[Opening Given records section]

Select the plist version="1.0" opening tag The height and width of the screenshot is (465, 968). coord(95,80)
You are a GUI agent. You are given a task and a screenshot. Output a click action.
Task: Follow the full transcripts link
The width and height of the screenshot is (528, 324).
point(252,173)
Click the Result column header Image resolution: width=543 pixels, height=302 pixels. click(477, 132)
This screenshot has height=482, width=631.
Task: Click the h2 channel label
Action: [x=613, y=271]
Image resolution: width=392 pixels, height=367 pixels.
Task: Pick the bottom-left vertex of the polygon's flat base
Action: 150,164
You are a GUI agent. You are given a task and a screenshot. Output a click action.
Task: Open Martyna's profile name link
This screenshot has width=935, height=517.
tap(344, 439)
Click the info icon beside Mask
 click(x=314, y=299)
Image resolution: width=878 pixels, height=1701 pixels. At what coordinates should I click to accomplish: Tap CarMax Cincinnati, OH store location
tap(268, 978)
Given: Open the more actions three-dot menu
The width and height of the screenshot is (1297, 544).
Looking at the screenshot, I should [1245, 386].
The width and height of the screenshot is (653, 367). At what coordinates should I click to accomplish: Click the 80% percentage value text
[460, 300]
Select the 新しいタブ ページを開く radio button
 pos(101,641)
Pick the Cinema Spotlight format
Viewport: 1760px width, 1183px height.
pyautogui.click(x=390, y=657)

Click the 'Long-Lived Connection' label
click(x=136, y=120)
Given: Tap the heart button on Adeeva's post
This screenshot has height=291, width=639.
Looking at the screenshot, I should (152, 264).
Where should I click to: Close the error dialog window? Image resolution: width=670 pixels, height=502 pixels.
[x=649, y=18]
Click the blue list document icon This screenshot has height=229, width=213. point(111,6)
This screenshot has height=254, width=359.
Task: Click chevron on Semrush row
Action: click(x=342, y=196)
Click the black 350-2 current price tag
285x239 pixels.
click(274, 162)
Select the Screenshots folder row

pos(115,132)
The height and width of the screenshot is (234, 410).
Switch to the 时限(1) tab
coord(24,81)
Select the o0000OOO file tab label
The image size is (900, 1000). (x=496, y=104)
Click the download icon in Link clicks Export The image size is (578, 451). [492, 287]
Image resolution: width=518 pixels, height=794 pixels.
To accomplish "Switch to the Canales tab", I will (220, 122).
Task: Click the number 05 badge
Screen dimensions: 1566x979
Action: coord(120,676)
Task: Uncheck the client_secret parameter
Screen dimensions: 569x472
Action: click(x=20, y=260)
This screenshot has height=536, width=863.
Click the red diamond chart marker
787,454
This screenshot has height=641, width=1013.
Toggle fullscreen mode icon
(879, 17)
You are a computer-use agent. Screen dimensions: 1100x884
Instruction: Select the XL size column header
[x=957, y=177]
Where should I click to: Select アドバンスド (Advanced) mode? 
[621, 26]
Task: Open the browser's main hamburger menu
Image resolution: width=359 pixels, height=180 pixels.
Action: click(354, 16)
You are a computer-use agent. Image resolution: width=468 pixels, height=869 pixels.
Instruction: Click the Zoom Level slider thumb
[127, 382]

[Closing Given records section]

• What you should do: Transcribe the records above exactly.

• Written response:
Select the plist version="1.0" opening tag The height and width of the screenshot is (465, 968). coord(95,80)
You are a GUI agent. You are given a task and a screenshot. Output a click action.
Task: Follow the full transcripts link
The width and height of the screenshot is (528, 324).
point(252,173)
Click the Result column header Image resolution: width=543 pixels, height=302 pixels. click(477, 132)
This screenshot has height=482, width=631.
Task: Click the h2 channel label
Action: [x=613, y=271]
Image resolution: width=392 pixels, height=367 pixels.
Task: Pick the bottom-left vertex of the polygon's flat base
Action: 150,164
You are a GUI agent. You are given a task and a screenshot. Output a click action.
Task: Open Martyna's profile name link
This screenshot has width=935, height=517.
tap(344, 439)
Click the info icon beside Mask
 click(x=314, y=299)
Image resolution: width=878 pixels, height=1701 pixels. At what coordinates should I click to accomplish: Tap CarMax Cincinnati, OH store location
tap(268, 978)
Given: Open the more actions three-dot menu
The width and height of the screenshot is (1297, 544).
Looking at the screenshot, I should [1245, 386].
The width and height of the screenshot is (653, 367). At what coordinates should I click to accomplish: Click the 80% percentage value text
[460, 300]
Select the 新しいタブ ページを開く radio button
 pos(101,641)
Pick the Cinema Spotlight format
Viewport: 1760px width, 1183px height.
pyautogui.click(x=390, y=657)

Click the 'Long-Lived Connection' label
click(x=136, y=120)
Given: Tap the heart button on Adeeva's post
This screenshot has height=291, width=639.
Looking at the screenshot, I should (152, 264).
Where should I click to: Close the error dialog window? Image resolution: width=670 pixels, height=502 pixels.
[x=649, y=18]
Click the blue list document icon This screenshot has height=229, width=213. point(111,6)
This screenshot has height=254, width=359.
Task: Click chevron on Semrush row
Action: click(x=342, y=196)
Click the black 350-2 current price tag
285x239 pixels.
click(274, 162)
Select the Screenshots folder row

pos(115,132)
The height and width of the screenshot is (234, 410).
Switch to the 时限(1) tab
coord(24,81)
Select the o0000OOO file tab label
The image size is (900, 1000). (x=496, y=104)
Click the download icon in Link clicks Export The image size is (578, 451). [492, 287]
Image resolution: width=518 pixels, height=794 pixels.
To accomplish "Switch to the Canales tab", I will (220, 122).
Task: Click the number 05 badge
Screen dimensions: 1566x979
Action: coord(120,676)
Task: Uncheck the client_secret parameter
Screen dimensions: 569x472
Action: click(x=20, y=260)
This screenshot has height=536, width=863.
Click the red diamond chart marker
787,454
This screenshot has height=641, width=1013.
Toggle fullscreen mode icon
(879, 17)
You are a computer-use agent. Screen dimensions: 1100x884
Instruction: Select the XL size column header
[x=957, y=177]
Where should I click to: Select アドバンスド (Advanced) mode? 
[621, 26]
Task: Open the browser's main hamburger menu
Image resolution: width=359 pixels, height=180 pixels.
Action: click(354, 16)
You are a computer-use agent. Image resolution: width=468 pixels, height=869 pixels.
Instruction: Click the Zoom Level slider thumb
[127, 382]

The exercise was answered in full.